The others, too, prepared food that was not only kosher and vegetarian, they explained, but also provided a way for them to strengthen their ties to their faith and to live out the Jewish commandment to protect the Earth.
The dinner reflected a powerful current in Jewish culinary consciousness: Growing numbers of people are choosing to express their values through the food they put on their tables, altering the most basic day-to-day decisions about nourishment.
The movement has become so popular in recent years that synagogues increasingly are forging relationships with farmers, farm education programs are starting up and Jewish sustainability conferences are attracting sold-out crowds.
“Food is the most intimate relationship we have to the non-human world,” said Zelig Golden, a San Francisco lawyer who co-chaired a three-day gathering in Northern California in December. It was the third food conference sponsored by Hazon, a New York-based environmental organization that in 2004 branched out into food issues. It has since become the primary force behind many programs in the sustainability movement — an effort to use natural resources responsibly, to avoid depleting them.
“Jewish tradition has a lot to say about the use of land, the treatment of animals and workers,” said Nigel Savage, Hazon’s executive director.

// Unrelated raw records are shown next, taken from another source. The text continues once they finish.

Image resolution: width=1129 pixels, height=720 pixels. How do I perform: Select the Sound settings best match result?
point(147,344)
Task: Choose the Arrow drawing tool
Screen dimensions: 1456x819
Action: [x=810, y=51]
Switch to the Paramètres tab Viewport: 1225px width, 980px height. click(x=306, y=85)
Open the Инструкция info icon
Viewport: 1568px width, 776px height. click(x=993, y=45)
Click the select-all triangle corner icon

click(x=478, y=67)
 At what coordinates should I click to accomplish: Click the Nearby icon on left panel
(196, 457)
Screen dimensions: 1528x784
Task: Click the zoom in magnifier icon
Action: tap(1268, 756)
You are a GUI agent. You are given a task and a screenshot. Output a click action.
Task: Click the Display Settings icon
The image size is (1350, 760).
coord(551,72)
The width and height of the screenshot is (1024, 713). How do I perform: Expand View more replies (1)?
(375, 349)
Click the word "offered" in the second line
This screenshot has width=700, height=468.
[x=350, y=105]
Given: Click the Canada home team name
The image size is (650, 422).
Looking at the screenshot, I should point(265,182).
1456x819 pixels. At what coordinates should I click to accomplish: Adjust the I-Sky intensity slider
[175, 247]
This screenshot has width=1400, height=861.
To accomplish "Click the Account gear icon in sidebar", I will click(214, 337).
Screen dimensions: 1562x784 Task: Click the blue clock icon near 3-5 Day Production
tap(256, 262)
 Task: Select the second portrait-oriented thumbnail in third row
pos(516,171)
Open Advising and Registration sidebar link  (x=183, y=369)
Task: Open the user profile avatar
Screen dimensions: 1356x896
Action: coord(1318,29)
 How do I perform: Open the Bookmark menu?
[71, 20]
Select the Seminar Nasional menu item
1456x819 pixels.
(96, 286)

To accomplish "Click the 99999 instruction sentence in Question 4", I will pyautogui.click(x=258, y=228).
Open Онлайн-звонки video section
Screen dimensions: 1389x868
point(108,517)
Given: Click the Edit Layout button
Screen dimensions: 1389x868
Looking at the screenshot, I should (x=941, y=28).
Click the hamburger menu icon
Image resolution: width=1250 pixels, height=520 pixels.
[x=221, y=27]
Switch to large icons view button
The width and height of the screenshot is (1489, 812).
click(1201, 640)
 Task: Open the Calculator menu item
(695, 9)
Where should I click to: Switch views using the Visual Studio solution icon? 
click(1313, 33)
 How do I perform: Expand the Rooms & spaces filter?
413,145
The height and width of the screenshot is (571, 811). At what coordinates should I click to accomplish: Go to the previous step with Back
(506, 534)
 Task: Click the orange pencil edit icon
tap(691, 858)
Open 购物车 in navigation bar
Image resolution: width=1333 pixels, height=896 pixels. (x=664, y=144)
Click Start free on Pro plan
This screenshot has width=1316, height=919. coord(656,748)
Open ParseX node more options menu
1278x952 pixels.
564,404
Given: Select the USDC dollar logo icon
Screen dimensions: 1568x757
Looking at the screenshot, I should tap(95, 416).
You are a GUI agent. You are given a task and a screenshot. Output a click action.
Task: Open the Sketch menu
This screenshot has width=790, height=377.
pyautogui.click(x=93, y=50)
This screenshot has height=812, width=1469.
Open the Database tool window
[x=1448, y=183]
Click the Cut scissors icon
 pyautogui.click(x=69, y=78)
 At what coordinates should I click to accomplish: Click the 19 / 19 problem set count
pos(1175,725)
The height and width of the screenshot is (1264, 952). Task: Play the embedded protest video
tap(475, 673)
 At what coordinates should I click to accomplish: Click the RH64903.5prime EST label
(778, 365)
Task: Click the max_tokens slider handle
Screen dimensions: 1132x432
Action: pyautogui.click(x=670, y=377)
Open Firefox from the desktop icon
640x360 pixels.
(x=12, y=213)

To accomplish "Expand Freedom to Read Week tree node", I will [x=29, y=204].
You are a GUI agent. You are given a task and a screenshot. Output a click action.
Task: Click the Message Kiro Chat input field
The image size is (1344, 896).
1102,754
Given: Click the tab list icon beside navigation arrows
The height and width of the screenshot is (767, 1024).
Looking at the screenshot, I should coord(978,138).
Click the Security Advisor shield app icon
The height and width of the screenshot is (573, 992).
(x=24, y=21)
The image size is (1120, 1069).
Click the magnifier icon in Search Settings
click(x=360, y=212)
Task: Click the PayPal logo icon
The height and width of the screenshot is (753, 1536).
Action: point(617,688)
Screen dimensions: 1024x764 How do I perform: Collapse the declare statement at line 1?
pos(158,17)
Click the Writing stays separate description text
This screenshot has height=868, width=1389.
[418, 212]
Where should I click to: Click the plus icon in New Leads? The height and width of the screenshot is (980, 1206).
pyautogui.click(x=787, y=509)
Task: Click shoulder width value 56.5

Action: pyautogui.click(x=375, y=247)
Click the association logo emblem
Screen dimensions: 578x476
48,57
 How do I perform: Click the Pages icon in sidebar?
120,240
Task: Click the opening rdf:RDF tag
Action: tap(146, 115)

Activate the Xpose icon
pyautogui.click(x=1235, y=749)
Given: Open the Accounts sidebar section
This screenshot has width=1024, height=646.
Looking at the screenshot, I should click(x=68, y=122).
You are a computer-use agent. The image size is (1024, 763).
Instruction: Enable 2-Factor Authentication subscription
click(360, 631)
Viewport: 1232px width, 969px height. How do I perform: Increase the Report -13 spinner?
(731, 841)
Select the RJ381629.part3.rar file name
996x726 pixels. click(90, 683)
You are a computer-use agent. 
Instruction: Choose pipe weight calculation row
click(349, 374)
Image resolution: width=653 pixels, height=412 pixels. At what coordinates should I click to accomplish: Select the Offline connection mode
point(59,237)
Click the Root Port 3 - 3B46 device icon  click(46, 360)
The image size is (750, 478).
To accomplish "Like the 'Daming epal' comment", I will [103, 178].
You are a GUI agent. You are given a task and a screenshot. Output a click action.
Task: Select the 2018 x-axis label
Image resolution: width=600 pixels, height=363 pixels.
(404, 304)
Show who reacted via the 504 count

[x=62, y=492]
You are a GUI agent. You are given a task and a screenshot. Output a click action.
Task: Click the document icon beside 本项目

Even though Hazon’s efforts are aimed at Jews, the marriage of sustainability and religion reaches beyond the Jewish world.
The Presbyterian Church USA, for example, has designed a curriculum for young adults titled “Just Eating? Practicing Our Faith at the Table.”
The General Assembly of Unitarian Universalists Association last year selected “Ethical Eating: Food and Environmental Justice” as a four-year topic of study and action for its 1,000 congregations.
Such efforts are part of a larger movement in which advocates wrestle with ethical questions about the food they buy and eat. Rabbis and other Jewish leaders began picking up on the theme about five years ago.
For many Jews, the question was once whether to follow the Torah’s dietary laws. But for “eco-kosher” Jews, those laws have come to represent only part of the equation.
The recent neighborhood potluck here was one of a semi-regular series of “sustainable Shabbats” organized by Sarah Newman and Nadya Strizhevskaya.
“Shabbat is already a time to lead the most sustainable lifestyle possible,” said Newman, a researcher and blogger for the film company Participant Media. “If you are an observant Jew, you are already putting in the time and energy to make this ritual. We’re trying do the same type of thing with the meal.”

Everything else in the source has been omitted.